Une question domine son œuvre : « Quel critère appliquer pour évaluer le caractère scientifique d’une proposition quelconque ? » Elle l’amène à démontrer que, d’une part, des propositions fausses peuvent avoir un sens (exemple : un délire révèle une maladie de l’esprit) et, d’autre part, qu’une idée peut s’avérer juste sans pouvoir être vérifiée par l’expérience (dans le cas d’un énoncé à caractère psychologique). Popper défend ainsi l’idée qu’il est impossible, en fin de compte, de « prouver » la justesse d’une hypothèse ou d’une idée. Pour lui, la science est, par nature, révisable et contingente. Idée qui fera considérablement évoluer l’investigation scientifique moderne.

[ii] Ces  » scientifiques  » qui croient à l’égalité

Cette méthode américaine de psychologie, fondée en 1931 par John B. Watson, insiste sur le rôle du savoir acquis comme facteur déterminant du comportement (en américain, behavior signifie comportement). Cette méthode s’opposait, entre les deux guerres, à l’éthologie plus intéressée par la notion d’instinct. L’idée qui a permis aux béhavioristes de s’imposer aux États-Unis est celle de l’égalité de l’homme. Bien qu’ils ne l’aient adoptée qu’en partie, elle intéressait davantage les Américains que l’affirmation de l’instinct et des capacités individuelles préprogrammées défendue par les éthologistes avec Konrad Lorenz.

Essentiellement fondé sur l’expérimentation, le béhaviorisme n’envisage que les phénomènes objectivement perceptibles, sans tenir compte des états mentaux intangibles. Pour cette école de philosophie qui survécut pendant plus d’un demi-siècle et dont l’influence se fait sentir aujourd’hui encore, l’étude de l’individu repose sur un principe fondamental : « L’esprit n’est rien d’autre qu’un comportement. » Aussi, le béhaviorisme condamne la méthode de l’introspection pratiquée par la psychologie traditionnelle, pour développer l’étude objective de l’environnement et de son influence. Poussé à l’extrême, le béhaviorisme nie presque totalement l’existence de l’instinct.
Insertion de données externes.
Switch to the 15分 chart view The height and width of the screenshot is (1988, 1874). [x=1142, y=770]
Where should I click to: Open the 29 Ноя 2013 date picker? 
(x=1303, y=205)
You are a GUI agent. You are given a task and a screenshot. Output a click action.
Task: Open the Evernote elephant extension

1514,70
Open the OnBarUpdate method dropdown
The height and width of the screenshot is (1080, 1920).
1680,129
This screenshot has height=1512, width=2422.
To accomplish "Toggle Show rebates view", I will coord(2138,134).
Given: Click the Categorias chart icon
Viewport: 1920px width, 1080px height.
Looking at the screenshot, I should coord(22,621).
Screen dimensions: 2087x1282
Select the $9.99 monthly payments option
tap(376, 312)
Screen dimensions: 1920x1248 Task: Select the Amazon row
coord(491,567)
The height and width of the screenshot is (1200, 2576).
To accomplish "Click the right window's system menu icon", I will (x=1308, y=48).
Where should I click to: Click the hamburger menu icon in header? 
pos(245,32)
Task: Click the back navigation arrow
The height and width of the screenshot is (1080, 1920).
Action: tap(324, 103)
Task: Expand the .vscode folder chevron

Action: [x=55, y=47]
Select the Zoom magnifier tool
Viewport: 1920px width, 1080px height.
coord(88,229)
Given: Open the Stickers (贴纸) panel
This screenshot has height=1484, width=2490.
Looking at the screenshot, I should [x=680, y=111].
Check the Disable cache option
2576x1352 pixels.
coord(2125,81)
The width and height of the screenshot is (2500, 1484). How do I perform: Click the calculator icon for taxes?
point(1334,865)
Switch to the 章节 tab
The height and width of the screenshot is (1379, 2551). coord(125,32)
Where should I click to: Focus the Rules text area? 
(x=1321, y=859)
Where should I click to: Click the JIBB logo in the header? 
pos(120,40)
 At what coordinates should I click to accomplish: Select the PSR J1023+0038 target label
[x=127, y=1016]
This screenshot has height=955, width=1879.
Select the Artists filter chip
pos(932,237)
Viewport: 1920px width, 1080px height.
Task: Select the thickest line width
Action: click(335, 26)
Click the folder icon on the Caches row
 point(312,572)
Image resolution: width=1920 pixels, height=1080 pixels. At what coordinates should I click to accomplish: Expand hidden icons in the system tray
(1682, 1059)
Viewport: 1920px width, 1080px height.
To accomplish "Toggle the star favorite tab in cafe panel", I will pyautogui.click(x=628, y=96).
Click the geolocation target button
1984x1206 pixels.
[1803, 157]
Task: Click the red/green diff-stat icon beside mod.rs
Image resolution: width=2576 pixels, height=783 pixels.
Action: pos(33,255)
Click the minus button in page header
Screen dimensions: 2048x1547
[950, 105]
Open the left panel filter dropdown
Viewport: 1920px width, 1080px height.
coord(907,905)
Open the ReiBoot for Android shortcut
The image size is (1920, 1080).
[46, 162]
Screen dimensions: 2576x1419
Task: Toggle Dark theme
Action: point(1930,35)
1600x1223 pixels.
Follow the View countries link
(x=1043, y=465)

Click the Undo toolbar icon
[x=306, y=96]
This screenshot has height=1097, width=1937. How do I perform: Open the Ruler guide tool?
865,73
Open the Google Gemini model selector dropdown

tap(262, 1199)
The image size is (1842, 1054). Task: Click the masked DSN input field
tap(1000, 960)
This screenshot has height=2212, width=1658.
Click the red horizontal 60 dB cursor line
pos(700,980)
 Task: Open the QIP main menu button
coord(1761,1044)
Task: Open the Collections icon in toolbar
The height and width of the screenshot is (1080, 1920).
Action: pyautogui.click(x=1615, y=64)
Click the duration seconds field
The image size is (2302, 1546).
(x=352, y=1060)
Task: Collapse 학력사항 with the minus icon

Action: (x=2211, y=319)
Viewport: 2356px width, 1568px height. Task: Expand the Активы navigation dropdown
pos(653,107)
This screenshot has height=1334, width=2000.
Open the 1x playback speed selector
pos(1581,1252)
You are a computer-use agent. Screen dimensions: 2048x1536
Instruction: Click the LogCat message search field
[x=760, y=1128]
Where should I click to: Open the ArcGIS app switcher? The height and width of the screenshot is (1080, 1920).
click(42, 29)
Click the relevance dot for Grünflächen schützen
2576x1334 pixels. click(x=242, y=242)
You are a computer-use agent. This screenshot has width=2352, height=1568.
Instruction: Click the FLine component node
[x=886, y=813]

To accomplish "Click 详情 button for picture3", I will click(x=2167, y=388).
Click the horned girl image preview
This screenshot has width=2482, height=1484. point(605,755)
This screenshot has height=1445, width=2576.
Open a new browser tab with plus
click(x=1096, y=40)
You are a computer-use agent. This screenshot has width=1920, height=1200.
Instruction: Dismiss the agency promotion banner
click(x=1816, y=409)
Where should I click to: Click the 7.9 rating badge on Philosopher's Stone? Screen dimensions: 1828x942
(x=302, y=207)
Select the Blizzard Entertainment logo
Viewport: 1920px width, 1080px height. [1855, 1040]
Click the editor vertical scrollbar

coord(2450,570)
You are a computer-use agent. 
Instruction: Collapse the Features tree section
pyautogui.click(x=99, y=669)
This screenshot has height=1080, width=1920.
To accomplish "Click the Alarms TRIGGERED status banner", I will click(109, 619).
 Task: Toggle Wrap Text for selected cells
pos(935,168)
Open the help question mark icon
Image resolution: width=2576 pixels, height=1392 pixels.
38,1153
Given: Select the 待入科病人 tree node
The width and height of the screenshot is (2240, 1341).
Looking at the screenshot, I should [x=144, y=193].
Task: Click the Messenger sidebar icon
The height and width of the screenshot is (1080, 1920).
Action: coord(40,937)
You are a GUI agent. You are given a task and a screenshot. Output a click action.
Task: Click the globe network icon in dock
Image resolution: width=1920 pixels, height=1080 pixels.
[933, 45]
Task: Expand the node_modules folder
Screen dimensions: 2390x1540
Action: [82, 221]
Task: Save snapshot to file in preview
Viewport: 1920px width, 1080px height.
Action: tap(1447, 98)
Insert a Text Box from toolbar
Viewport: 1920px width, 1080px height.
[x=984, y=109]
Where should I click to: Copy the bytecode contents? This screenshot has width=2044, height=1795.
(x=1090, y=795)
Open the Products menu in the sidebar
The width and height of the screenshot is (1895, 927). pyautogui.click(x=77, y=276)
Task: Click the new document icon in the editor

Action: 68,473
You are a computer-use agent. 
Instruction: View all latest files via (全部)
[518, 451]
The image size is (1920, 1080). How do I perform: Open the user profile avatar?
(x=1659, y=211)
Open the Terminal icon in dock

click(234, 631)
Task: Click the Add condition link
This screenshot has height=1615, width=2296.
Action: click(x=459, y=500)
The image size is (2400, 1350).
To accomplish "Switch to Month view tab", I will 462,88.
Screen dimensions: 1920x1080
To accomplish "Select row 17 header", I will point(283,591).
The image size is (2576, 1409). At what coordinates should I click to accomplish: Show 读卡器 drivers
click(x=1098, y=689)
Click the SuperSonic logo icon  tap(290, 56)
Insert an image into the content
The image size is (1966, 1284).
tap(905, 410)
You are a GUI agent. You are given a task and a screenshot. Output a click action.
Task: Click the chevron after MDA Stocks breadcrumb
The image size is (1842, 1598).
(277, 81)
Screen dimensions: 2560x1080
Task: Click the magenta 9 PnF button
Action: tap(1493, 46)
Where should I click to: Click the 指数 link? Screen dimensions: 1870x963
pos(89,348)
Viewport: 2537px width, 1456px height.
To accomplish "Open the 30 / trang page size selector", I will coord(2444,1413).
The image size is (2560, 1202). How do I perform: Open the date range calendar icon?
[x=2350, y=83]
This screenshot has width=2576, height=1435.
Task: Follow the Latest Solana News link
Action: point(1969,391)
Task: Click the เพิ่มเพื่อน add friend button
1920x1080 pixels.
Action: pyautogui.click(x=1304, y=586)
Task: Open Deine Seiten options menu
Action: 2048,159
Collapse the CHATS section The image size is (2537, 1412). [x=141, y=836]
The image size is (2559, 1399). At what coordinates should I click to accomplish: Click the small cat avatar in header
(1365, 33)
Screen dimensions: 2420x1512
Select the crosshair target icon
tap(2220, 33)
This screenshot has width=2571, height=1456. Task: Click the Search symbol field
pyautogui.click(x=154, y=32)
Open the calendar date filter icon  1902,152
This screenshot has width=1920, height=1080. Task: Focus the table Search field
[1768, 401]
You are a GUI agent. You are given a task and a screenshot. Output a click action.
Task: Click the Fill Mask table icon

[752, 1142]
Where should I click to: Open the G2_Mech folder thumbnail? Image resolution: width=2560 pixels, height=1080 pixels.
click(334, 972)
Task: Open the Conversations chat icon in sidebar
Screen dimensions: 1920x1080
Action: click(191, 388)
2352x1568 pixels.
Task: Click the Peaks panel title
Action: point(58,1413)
[iii] La théorie lorenzienne de la connaissance

En 1937, pour exaucer le désir paternel, Konrad Lorenz devait enseigner à l’université de Vienne l’anatomie comparative et la psychologie animale. La guerre devait bouleverser ses projets en le menant dans une université de Prusse-Orientale où il devait occuper une chaire de philosophie kantienne. C’est là que Lorenz, conscient du fait que sa façon d’interpréter le monde différait de celle employée par la plupart des savants de son époque, allait s’intéresser à l’épistémologie ou « théorie de la nature de la connaissance limitée par les capacités de perception de l’homme et par ses options idéologiques ». En fait, Lorenz venait de découvrir les mécanismes déclencheurs innés et ces fondements éthiques absolument indispensables à l’homme dont le philosophe du XVIIIe siècle, Emmanuel Kant, avait eu conscience en proposant l’existence « d’impératifs catégoriques » pour expliquer le comportement humain.